I listen to a TED talk a while back from a guy talking about procrastination.
I was likely procrastinating when I watched the video.
He was making the point that everyone of us is likely procrastinating on something in our lives and he put on the screen a graphic of boxes, each representing 1 week of a 90 year life.
I did one for an 80 year life.
Show first slide
There really isn’t a lot of boxes on that screen is there? When see it in graphical form like that rather than just a theoretical number in your head, it puts things into perspective.
But no one here has all those boxes left.
Show 20 year old slide
Some of you teens and young adults in the room may feel like you so much time ahead of you, and you do, but how will you spend it?
Show 30 year old slide
Most of us in this category are hustling through everyone of those weeks, just trying to get through diaper changes, meal times, bed times, ball games, and homework.
It is often hard slow down enough to understand how significant each of those blocks are.
Show 40 year old slide
Half way. This is often the season many of us go crazy.
Feeling like like is passing us by, we grasp for things that might fulfill us, yet they only satisfy us for a few more blocks.
how will we live the second halve?
Show 50 year old slide then 60 year old slide
Perhaps today is a good day for a football analogy.
We are into the 3rd and 4th quarters aren’t we.
Though it might seem that time is running out, the argument I want to make is that in Christ there is always time to use our days carefully.
That was what Moses said in the Psalm, “number our days CAREFULLY”
How does this relate to living a generous life.
The resource we have most readily available to us is time.
Time to serve, time to work, time with our kids, time with our spouses...
So how are we going to spend these days, and how are we going to keep from wasting the ones we have left.

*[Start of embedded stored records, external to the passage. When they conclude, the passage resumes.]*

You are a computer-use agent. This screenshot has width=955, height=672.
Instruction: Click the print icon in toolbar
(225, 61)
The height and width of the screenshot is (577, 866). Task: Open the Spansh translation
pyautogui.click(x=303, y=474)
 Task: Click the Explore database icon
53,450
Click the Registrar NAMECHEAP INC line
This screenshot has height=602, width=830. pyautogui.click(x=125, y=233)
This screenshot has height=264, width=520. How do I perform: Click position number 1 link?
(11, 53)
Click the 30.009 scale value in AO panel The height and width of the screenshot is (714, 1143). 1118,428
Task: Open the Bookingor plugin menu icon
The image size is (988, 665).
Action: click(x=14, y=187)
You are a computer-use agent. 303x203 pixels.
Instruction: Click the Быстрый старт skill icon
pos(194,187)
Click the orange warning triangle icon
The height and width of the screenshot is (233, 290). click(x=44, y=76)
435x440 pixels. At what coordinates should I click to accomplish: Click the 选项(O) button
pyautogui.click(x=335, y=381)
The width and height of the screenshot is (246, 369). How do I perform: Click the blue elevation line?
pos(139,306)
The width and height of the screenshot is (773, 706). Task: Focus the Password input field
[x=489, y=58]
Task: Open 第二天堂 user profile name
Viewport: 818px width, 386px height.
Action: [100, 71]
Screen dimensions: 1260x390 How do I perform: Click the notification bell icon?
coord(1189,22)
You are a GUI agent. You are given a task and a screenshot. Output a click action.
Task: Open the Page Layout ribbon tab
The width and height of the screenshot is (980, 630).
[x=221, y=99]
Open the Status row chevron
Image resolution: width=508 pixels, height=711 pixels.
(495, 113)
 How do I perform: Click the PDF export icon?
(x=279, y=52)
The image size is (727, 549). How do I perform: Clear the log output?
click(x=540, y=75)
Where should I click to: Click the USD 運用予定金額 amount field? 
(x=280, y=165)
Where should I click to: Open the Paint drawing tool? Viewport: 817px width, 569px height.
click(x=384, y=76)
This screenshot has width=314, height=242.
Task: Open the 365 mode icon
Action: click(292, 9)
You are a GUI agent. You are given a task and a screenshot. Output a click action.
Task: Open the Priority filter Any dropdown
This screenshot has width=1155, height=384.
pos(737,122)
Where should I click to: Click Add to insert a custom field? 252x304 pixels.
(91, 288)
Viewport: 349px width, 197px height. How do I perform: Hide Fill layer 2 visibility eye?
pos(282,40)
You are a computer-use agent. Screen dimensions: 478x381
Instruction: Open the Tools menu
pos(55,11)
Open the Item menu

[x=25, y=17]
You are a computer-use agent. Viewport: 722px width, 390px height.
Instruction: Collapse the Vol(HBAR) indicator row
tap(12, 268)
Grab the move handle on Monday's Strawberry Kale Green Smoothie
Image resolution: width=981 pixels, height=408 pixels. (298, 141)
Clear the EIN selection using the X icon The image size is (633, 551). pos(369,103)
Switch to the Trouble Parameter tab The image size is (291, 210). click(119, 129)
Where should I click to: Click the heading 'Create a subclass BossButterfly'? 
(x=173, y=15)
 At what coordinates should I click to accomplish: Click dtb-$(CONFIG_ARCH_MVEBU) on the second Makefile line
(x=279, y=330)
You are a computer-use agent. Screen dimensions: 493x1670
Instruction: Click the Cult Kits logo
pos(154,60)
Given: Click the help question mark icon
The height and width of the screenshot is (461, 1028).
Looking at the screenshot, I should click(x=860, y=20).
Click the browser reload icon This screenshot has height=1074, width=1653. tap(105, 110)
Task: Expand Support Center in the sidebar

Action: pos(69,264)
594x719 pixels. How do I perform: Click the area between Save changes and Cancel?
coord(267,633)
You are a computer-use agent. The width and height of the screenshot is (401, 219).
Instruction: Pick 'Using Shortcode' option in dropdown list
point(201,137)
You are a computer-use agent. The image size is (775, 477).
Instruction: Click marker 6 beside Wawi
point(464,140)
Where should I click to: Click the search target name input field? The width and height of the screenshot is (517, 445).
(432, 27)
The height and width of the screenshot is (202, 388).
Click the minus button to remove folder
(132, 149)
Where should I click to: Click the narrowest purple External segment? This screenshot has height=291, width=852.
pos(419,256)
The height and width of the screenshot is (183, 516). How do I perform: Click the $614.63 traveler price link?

23 “Everything is permissible,” but not everything is beneficial. “Everything is permissible,” but not everything builds up. 24 No one is to seek his own good, but the good of the other person. 25 Eat everything that is sold in the meat market, without raising questions for the sake of conscience, 26 since the earth is the Lord’s, and all that is in it. 27 If any of the unbelievers invites you over and you want to go, eat everything that is set before you, without raising questions for the sake of conscience. 28 But if someone says to you, “This is food from a sacrifice,” do not eat it, out of consideration for the one who told you, and for the sake of conscience. 29 I do not mean your own conscience, but the other person’s. For why is my freedom judged by another person’s conscience? 30 If I partake with thanksgiving, why am I criticized because of something for which I give thanks? 31 So, whether you eat or drink, or whatever you do, do everything for the glory of God. 32 Give no offense to Jews or Greeks or the church of God, 33 just as I also try to please everyone in everything, not seeking my own benefit, but the benefit of many, so that they may be saved.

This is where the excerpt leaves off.